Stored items

=======

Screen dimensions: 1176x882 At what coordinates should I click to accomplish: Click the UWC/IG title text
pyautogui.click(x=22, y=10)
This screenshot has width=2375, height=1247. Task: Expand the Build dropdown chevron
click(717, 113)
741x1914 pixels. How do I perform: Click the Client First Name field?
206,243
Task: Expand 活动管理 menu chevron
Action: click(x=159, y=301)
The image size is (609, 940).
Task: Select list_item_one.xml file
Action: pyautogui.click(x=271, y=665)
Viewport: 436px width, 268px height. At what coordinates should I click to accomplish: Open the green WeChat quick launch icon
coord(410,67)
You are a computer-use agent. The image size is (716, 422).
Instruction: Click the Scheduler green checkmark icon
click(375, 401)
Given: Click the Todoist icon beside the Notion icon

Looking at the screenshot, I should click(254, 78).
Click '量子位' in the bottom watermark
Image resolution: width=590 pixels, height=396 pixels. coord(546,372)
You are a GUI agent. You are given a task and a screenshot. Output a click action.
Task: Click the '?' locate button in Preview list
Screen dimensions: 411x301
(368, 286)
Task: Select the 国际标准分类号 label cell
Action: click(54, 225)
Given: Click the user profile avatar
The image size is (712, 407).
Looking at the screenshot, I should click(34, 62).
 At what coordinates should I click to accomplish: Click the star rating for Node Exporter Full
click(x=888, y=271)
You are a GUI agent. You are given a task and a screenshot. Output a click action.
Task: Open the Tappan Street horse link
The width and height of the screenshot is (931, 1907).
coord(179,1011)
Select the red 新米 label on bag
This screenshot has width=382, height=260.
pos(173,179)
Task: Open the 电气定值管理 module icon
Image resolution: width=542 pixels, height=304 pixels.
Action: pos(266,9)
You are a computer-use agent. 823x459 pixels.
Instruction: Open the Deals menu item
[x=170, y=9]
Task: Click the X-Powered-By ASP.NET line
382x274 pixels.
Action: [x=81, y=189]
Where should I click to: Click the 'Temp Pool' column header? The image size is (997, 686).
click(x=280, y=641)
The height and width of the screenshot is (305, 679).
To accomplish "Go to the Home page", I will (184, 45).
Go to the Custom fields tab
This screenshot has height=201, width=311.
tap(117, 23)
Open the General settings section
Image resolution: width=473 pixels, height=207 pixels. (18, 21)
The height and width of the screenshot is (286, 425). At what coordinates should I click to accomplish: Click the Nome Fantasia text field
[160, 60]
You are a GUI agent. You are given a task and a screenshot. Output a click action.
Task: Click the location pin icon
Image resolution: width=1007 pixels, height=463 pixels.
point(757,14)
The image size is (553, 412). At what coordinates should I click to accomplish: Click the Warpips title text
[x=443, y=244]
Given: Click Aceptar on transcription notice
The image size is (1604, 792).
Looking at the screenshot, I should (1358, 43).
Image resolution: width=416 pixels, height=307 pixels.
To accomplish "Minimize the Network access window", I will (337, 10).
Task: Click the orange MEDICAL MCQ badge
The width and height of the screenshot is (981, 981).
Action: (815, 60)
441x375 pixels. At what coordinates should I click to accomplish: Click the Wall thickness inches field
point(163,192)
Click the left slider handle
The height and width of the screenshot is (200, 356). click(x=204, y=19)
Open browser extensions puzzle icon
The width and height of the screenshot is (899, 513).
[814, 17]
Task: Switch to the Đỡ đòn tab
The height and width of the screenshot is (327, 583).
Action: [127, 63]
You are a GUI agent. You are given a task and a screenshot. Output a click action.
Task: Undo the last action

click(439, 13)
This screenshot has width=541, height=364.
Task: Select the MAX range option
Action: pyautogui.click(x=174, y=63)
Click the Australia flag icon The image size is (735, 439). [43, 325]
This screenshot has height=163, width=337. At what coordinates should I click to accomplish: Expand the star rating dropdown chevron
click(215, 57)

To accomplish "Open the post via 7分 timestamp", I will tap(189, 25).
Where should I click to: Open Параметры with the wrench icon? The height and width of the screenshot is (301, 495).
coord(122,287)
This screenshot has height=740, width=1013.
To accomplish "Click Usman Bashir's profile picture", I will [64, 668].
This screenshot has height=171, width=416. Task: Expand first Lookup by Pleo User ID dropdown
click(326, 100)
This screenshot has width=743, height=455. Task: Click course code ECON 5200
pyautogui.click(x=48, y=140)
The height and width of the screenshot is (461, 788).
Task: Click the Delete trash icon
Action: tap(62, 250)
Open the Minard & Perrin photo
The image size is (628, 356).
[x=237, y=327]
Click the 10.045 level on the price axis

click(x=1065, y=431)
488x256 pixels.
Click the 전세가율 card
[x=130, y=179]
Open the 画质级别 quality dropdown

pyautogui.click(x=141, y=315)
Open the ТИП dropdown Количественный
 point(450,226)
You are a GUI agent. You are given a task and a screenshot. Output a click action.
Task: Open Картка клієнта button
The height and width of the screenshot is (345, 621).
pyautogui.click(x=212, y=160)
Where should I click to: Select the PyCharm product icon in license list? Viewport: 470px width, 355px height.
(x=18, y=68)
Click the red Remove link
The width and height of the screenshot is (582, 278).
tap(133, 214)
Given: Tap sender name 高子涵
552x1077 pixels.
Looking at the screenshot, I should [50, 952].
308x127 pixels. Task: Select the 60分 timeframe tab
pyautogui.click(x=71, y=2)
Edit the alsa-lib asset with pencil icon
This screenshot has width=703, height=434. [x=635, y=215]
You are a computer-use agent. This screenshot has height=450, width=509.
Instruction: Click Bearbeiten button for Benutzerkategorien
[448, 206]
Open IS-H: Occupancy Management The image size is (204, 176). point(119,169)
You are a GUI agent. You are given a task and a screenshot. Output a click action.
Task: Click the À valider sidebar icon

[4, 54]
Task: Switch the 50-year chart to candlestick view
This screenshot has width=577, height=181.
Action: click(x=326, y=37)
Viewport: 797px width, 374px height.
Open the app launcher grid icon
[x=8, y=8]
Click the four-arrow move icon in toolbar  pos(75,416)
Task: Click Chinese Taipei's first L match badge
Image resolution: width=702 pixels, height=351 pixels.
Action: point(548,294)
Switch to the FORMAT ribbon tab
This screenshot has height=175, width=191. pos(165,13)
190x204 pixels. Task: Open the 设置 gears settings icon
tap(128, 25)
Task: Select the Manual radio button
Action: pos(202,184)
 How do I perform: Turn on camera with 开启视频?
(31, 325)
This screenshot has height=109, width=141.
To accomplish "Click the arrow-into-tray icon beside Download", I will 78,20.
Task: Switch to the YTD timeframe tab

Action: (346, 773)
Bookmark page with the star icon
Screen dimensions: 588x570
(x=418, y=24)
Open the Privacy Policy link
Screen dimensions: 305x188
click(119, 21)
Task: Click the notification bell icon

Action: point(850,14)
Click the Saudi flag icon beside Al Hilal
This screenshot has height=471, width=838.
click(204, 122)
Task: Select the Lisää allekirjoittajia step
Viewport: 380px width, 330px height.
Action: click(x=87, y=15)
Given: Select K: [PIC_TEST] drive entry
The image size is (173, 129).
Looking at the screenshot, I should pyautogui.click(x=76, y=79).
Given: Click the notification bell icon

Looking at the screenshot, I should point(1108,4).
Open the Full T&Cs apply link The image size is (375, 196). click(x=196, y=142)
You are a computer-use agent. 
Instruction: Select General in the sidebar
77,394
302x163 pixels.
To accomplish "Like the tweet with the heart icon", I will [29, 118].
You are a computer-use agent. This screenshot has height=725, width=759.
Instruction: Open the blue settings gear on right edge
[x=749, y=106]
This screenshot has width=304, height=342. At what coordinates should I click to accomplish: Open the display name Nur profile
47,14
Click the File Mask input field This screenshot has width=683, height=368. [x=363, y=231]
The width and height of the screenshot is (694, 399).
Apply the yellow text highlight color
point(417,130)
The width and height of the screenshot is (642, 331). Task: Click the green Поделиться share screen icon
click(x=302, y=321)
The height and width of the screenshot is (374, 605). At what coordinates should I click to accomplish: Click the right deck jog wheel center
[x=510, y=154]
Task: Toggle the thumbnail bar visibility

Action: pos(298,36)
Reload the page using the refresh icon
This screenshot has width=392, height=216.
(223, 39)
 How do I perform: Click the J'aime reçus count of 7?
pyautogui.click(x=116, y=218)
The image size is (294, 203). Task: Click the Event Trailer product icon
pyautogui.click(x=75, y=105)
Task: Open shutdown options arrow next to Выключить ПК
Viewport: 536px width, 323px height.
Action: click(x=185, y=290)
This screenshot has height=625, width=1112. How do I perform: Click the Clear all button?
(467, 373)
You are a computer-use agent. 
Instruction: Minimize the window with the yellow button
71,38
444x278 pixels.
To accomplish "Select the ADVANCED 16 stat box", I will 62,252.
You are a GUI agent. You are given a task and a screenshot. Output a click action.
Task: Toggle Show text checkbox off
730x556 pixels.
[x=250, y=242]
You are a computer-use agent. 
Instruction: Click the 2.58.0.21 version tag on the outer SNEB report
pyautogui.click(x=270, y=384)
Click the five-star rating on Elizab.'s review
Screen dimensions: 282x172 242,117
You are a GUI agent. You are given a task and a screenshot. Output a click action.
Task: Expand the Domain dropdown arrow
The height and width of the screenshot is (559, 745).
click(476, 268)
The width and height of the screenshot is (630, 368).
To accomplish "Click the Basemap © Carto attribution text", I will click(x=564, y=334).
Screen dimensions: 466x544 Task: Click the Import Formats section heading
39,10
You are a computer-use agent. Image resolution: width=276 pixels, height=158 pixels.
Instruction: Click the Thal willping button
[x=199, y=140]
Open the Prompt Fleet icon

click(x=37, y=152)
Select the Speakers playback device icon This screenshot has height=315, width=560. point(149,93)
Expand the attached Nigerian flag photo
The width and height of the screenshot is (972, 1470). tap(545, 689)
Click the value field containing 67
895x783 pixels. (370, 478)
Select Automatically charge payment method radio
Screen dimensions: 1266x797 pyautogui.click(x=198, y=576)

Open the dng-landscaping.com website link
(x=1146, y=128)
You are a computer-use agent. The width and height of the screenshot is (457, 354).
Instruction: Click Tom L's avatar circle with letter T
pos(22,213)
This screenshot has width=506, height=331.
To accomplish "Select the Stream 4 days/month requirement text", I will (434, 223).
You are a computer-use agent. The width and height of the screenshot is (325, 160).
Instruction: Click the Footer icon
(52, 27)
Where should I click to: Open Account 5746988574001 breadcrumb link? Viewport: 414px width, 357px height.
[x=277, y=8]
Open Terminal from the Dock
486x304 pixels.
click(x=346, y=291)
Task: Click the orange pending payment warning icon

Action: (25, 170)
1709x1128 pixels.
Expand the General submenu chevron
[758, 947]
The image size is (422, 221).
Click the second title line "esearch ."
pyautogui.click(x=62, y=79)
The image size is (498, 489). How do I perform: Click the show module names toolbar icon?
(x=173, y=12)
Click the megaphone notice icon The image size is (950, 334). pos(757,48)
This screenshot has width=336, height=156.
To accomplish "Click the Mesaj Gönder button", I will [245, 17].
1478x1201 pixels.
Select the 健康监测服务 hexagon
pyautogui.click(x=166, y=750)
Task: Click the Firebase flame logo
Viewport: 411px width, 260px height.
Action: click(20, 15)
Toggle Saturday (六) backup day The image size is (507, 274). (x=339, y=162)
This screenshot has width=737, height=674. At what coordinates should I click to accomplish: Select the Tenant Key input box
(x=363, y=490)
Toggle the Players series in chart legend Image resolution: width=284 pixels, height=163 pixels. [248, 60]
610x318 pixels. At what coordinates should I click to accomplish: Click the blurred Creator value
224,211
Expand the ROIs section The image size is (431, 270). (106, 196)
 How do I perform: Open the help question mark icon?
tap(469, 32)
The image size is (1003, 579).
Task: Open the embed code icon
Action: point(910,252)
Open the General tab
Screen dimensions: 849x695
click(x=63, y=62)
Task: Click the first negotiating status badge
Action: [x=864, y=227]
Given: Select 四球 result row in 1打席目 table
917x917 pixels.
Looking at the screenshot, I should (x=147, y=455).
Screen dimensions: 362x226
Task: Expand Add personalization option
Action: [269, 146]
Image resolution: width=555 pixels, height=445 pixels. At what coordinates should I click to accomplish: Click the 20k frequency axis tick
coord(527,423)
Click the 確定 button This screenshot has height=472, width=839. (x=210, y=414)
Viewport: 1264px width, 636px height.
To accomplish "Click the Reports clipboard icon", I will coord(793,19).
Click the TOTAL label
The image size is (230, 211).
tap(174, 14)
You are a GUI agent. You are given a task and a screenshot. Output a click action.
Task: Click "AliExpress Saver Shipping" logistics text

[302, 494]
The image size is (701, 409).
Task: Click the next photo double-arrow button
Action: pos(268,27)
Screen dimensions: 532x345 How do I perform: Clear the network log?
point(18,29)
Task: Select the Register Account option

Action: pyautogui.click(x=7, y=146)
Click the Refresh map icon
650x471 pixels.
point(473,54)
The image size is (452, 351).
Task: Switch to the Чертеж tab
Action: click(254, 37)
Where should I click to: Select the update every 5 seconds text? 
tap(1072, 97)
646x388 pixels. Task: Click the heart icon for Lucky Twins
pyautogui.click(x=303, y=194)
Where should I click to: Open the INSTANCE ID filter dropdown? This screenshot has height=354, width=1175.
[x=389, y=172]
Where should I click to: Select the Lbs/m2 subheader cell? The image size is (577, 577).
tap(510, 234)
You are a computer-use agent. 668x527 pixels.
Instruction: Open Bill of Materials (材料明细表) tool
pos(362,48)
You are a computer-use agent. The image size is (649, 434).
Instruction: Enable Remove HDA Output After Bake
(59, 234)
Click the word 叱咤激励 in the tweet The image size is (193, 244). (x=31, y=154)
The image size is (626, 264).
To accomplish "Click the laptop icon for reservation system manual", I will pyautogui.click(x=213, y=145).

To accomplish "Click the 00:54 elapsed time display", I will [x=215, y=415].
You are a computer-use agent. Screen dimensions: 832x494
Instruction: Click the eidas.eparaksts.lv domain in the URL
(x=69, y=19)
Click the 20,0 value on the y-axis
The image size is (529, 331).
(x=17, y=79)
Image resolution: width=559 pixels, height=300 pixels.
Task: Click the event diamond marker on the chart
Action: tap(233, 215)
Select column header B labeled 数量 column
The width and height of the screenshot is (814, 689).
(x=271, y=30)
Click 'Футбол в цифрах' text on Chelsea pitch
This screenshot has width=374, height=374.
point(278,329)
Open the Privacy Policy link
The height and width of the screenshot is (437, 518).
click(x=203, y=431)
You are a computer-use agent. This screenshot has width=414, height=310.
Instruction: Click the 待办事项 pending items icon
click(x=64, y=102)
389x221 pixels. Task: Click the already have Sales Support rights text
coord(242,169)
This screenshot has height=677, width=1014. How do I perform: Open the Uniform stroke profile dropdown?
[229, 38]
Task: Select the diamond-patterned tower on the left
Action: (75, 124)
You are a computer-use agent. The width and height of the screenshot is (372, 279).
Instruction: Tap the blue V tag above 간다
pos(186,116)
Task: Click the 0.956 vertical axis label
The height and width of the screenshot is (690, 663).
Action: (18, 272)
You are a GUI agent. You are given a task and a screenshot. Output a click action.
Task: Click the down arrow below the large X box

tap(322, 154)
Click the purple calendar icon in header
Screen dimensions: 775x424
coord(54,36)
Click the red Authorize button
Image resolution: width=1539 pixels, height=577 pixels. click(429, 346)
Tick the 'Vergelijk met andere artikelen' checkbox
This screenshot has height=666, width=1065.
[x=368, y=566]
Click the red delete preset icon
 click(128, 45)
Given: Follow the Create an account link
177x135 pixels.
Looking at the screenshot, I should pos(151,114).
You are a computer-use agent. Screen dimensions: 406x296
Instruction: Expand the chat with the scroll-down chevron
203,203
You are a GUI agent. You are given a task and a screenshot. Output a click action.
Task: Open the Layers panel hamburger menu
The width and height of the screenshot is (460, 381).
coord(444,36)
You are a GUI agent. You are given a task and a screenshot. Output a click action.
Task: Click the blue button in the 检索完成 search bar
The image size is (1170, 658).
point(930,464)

=======

• [TASK ITEM] Retype the records above, but only those lines that fall between the line containing "Where should I click to: Open Account" and the line containing "1478x1201 pixels.", with both of those lines included, exactly as written.

• [RESPONSE TO THIS EXERCISE]
Where should I click to: Open Account 5746988574001 breadcrumb link? Viewport: 414px width, 357px height.
[x=277, y=8]
Open Terminal from the Dock
486x304 pixels.
click(x=346, y=291)
Task: Click the orange pending payment warning icon

Action: (25, 170)
1709x1128 pixels.
Expand the General submenu chevron
[758, 947]
The image size is (422, 221).
Click the second title line "esearch ."
pyautogui.click(x=62, y=79)
The image size is (498, 489). How do I perform: Click the show module names toolbar icon?
(x=173, y=12)
Click the megaphone notice icon The image size is (950, 334). pos(757,48)
This screenshot has width=336, height=156.
To accomplish "Click the Mesaj Gönder button", I will [245, 17].
1478x1201 pixels.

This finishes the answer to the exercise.